Data under study -
= Beginning of Section =

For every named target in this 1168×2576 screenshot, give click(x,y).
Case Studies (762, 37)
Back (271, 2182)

= End of Section =
= Beginning of Section =

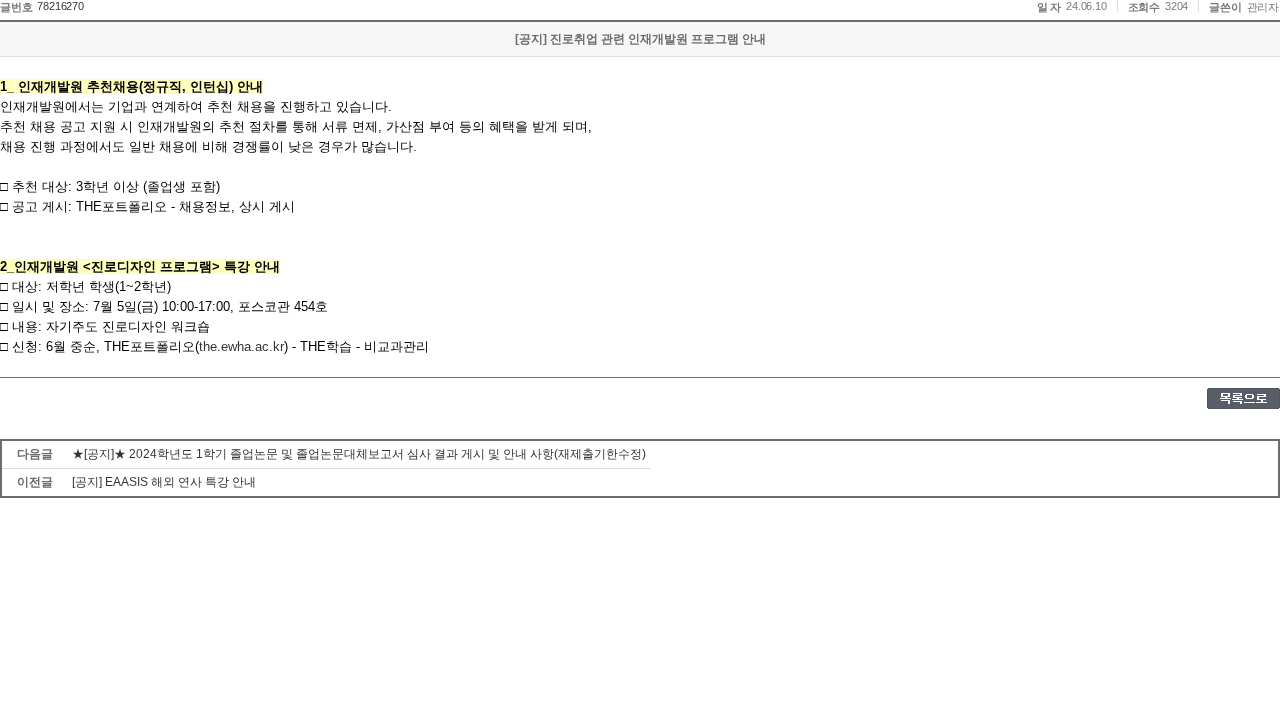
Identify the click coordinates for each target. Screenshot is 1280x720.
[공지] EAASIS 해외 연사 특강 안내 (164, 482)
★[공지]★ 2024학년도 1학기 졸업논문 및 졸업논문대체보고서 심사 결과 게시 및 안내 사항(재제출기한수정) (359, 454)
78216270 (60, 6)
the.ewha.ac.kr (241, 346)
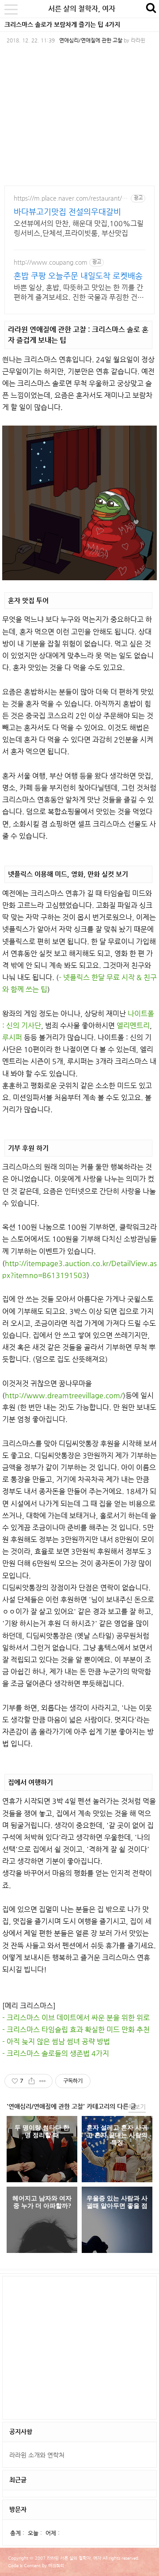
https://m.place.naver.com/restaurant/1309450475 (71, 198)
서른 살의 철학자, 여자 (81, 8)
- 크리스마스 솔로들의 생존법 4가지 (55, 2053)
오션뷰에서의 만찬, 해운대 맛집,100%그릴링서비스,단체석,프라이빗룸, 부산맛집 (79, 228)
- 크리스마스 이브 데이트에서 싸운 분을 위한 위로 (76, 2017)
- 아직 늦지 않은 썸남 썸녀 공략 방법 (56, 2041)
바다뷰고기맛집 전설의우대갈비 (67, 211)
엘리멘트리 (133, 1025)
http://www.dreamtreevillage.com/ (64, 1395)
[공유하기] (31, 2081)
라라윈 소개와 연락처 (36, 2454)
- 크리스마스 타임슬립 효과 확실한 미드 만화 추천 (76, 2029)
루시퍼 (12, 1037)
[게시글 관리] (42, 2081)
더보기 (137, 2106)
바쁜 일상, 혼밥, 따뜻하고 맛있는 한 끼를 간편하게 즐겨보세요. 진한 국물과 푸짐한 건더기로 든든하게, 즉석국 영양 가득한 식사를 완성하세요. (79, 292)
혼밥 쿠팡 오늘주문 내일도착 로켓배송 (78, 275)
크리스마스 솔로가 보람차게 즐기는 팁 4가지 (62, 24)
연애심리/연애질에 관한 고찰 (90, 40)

= End of Section =

Lines holding the word "크리스마스" in the entries above are the ones to pull out. Copy them all.

Written answer -
- 크리스마스 솔로들의 생존법 4가지 (55, 2053)
- 크리스마스 이브 데이트에서 싸운 분을 위한 위로 (76, 2017)
- 크리스마스 타임슬립 효과 확실한 미드 만화 추천 (76, 2029)
크리스마스 솔로가 보람차게 즐기는 팁 4가지 (62, 24)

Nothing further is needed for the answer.